To assess the robustness of the findings, we rerun analyses by stratifying the women into (1) those without preterm birth before the current pregnancy; and (2) those without pregnancy complications, including gestational diabetes, gestational hypertension, preeclampsia, and placenta previa, which were potential mediators for the association of prepregnancy BMI and preterm birth. Considering the outliers might bias the estimators, we also performed analysis by excluding women with outlier value of weight (>80 kg) or prepregnancy BMI (>30 kg/m²) (i.e., the 99th percentile). Finally, we also performed a similar analysis by categorizing preterm birth into early preterm birth and late preterm birth.

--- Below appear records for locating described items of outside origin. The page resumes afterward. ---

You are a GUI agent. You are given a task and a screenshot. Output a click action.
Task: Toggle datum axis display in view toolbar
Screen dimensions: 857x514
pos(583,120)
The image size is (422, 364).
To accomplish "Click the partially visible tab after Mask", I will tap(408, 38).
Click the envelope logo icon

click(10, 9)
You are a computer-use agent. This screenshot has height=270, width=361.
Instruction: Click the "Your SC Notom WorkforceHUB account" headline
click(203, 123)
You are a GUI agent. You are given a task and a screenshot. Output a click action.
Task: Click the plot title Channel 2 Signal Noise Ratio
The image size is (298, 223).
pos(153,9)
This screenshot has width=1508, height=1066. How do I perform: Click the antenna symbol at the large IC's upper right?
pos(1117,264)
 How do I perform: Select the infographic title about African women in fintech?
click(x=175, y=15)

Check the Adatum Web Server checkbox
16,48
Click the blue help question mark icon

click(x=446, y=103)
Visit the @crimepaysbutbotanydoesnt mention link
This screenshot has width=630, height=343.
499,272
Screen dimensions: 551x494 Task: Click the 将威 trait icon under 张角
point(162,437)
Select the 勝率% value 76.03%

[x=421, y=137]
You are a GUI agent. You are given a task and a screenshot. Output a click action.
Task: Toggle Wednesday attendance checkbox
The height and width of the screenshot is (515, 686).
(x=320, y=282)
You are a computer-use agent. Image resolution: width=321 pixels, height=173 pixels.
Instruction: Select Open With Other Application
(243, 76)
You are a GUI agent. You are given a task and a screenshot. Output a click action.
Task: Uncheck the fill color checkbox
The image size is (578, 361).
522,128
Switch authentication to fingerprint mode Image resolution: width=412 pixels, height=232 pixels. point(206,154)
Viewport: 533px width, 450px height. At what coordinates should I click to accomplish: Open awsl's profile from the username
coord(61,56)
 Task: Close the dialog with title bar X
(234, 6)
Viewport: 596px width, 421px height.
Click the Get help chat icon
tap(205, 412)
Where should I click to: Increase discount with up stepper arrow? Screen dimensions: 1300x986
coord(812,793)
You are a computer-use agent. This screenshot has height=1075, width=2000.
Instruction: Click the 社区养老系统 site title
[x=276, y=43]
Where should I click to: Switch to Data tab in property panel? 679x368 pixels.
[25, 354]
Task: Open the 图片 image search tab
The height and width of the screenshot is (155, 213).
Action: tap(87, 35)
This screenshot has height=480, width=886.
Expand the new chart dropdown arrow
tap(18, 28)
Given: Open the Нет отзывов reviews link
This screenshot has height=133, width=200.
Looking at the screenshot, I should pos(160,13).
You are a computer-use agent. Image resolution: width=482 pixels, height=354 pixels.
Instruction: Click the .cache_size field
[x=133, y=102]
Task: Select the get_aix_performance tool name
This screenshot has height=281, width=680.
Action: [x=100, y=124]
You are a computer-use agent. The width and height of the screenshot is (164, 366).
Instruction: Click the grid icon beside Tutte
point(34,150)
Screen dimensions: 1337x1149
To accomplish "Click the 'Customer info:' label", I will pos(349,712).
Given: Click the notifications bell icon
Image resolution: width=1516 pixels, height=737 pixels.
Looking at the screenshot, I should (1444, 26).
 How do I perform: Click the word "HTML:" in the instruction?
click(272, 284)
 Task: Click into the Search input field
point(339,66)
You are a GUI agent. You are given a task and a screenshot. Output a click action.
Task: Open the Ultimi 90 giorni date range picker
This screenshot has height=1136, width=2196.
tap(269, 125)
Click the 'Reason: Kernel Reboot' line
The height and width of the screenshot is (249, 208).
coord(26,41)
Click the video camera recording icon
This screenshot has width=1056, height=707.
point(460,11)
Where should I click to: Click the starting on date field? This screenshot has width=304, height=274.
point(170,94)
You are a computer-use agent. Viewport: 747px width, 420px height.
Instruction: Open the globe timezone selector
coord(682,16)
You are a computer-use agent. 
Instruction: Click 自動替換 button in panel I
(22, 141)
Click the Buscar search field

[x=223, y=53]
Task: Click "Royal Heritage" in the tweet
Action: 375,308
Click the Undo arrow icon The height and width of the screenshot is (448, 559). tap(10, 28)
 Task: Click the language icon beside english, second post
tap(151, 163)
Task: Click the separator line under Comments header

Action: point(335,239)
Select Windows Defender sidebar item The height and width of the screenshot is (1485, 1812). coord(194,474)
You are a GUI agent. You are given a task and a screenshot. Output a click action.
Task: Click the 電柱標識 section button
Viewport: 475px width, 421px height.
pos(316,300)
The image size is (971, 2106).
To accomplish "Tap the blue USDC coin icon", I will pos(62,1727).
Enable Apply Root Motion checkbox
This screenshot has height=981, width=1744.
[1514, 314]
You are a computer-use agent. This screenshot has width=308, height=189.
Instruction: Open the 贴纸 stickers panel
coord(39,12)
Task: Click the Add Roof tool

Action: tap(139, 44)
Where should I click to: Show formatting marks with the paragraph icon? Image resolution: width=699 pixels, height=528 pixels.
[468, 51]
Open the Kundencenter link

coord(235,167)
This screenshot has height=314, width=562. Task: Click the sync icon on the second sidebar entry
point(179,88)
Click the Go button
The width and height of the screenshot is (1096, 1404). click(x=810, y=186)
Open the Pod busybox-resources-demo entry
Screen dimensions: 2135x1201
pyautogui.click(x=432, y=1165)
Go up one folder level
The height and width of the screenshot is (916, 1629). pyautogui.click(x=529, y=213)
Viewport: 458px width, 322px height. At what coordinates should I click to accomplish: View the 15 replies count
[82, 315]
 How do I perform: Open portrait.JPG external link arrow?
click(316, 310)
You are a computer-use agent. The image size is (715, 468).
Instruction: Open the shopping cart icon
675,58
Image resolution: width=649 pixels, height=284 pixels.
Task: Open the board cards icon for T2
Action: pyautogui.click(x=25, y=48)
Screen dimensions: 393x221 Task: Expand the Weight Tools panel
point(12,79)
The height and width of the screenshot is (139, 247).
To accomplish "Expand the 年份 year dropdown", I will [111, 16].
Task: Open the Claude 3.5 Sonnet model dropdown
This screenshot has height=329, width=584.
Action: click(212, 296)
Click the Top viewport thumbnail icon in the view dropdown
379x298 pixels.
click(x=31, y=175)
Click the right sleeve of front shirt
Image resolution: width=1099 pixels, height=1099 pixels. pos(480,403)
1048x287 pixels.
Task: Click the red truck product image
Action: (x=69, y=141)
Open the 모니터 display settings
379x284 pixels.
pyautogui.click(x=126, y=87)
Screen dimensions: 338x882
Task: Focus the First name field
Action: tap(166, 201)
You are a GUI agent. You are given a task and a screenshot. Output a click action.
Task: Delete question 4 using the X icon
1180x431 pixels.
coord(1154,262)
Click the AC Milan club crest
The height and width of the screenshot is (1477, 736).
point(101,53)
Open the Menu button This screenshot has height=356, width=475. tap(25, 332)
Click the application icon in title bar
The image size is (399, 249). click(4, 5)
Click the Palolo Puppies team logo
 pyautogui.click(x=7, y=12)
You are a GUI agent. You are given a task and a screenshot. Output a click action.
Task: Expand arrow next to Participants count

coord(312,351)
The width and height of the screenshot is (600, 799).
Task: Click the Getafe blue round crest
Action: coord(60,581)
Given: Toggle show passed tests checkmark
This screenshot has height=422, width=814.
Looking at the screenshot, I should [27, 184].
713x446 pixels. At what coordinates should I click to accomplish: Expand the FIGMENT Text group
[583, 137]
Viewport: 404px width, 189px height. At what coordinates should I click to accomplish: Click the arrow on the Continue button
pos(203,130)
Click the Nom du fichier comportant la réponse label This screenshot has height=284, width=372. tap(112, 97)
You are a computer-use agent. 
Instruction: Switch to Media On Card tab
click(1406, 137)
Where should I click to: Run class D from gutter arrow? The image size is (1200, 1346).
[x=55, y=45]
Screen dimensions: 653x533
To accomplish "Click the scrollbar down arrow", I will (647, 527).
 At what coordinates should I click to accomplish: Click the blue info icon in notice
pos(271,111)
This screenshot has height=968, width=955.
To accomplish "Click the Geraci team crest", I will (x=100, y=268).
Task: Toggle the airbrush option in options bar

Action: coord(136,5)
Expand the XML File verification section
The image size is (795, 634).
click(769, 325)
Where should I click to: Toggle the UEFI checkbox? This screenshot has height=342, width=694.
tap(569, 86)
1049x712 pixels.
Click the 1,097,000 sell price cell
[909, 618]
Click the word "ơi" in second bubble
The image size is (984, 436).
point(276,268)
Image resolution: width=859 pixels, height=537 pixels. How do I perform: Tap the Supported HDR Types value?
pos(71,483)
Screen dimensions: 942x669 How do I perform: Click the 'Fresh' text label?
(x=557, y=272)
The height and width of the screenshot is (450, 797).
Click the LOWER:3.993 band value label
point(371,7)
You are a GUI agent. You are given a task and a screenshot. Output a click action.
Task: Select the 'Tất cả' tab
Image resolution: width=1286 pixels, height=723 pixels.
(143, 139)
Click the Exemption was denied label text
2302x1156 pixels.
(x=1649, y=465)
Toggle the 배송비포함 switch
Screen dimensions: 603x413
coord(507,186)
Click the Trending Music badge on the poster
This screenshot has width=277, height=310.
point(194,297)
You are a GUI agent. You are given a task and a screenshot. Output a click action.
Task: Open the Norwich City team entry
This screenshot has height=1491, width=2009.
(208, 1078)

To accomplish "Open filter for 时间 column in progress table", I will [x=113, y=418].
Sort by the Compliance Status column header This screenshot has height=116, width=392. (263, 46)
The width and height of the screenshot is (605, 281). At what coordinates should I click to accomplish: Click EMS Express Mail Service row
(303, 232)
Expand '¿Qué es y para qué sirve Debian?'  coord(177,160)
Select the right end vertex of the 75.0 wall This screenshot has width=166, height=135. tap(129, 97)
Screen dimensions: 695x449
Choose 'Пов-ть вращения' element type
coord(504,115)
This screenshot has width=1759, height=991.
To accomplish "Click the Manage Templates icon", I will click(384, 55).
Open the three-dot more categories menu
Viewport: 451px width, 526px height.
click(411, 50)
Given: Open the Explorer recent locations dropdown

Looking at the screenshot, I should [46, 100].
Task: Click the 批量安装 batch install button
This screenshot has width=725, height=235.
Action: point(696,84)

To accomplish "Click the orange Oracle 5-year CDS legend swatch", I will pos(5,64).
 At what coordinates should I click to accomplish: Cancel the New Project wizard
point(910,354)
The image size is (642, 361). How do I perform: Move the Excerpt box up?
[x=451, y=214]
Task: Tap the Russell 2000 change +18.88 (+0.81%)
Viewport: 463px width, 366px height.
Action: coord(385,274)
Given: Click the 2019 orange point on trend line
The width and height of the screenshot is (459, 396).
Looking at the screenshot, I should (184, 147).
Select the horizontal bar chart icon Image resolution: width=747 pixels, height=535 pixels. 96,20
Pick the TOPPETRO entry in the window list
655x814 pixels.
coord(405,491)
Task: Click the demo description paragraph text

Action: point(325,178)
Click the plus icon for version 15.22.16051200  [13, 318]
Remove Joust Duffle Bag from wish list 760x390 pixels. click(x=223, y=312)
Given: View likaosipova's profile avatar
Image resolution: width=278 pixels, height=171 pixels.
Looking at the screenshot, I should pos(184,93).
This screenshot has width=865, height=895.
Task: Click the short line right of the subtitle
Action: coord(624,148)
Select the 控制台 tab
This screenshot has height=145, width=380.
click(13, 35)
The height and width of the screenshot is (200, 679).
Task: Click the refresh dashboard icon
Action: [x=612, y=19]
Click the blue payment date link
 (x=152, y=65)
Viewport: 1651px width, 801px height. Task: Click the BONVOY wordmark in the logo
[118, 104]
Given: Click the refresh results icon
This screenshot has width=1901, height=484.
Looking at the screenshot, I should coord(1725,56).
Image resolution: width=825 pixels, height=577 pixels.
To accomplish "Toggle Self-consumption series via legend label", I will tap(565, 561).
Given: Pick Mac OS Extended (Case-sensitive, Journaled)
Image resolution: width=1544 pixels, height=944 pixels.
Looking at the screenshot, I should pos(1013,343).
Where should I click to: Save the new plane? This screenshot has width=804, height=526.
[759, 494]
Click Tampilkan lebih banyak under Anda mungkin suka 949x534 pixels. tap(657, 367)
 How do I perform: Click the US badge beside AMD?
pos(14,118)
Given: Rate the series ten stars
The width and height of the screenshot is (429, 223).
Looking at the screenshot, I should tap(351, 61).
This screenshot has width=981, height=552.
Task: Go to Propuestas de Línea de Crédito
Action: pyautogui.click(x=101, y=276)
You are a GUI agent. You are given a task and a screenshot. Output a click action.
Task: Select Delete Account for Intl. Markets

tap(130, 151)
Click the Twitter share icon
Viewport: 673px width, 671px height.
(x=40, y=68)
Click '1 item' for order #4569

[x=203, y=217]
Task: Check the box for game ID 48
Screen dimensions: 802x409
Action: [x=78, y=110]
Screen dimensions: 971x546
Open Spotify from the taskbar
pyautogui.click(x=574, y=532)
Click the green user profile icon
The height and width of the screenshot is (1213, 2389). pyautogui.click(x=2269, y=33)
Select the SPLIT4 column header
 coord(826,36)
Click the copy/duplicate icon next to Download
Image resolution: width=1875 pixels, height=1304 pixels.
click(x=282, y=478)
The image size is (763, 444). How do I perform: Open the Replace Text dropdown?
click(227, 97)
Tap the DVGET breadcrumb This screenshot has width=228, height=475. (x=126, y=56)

All analyses were conducted using the SAS 9.4 software package (SAS Institute Inc., Cary, NC, USA).

Results

There were 5,299 (14.5%) women who were categorized as underweight, 23,545 (64.3%) categorized as normal weight, 6,722 (18.4%) categorized as overweight, and 1,030 (2.8%) categorized as obese before pregnancy. The mean age of the study population was 29.7 (3.8) years. Basic characteristics of the study population according to the prepregnancy BMI were shown in Table 1. Compared with women with optimal weight before pregnancy, women with obesity were more likely to be multiparous (33 vs. 26%), giving birth by caesarean section (53 vs. 32%).

Table 1.

Basic characteristics of the study population by prepregnancy BMI

Characteristic	Optimal weight (n = 23,534)	Underweight (n = 5,299)	Overweight (n = 6,722)	Obesity (n = 1,030)	Total (n = 36,596)
Age, years	29.7±3.7	28.5±3.4	30.6±4.0	30.5±4.0	29.7±3.8
Spouse age, years	30.8±4.4	29.8±4.2	31.7±4.7	31.6±4.7	30.8±4.5
Gestational weeks	38.9±1.3	38.9±1.3	38.8±1.4	38.7±1.5	38.9±1.4
Parity, n (%)
Nulliparous	17,383 (74)	4,338 (82)	4,440 (66)	685 (67)	26,846 (73)
Multiparous	6,162 (26)	961 (18)	2,282 (34)	345 (33)	9,750 (27)
History of preterm, n (%)
No	23,405 (99)	5,266 (99)	6,659 (99)	1,021 (99)	36,351 (99)
Yes	140 (1)	33 (1)	63 (1)	9 (1)	245 (1)
Mode of delivery, n (%)
Vaginal delivery	15,924 (68)	3,917 (74)	3,726 (55)	480 (47)	24,047 (66)
Caesarean section	7,621 (32)	1,382 (26)	2,996 (45)	550 (53)	12,549 (34)
Pregnancy complications, n (%)
No	20,224 (86)	4,798 (91)	5,176 (77)	672 (65)	30,870 (84)
Yes	3,321 (14)	501 (9)	1,546 (23)	358 (35)	5,726 (16)
Birth year
2015	786 (3)	194 (3)	212 (3)	44 (3)	1,236 (3)
2016	8,736 (37)	2,041 (39)	2,443 (36)	378 (37)	13,598 (37)
2017	8,752 (37)	1,869 (35)	2,506 (37)	372 (36)	13,499 (37)
2018	5,271 (22)	1,195 (23)	1,561 (23)	236 (23)	8,263 (23)
Gestational weeks at initial prenatal care, weeks, n (%)
1–12	2,038 (8)	434 (8)	599 (9)	108 (11)	3,179 (9)
13–20	20,923 (89)	4,696 (89)	5,955 (88)	888 (86)	32,462 (88)
21–27	412 (2)	119 (2)	119 (2)	25 (2)	675 (2)
>27	172 (1)	50 (1)	49 (1)	9 (1)	280 (1)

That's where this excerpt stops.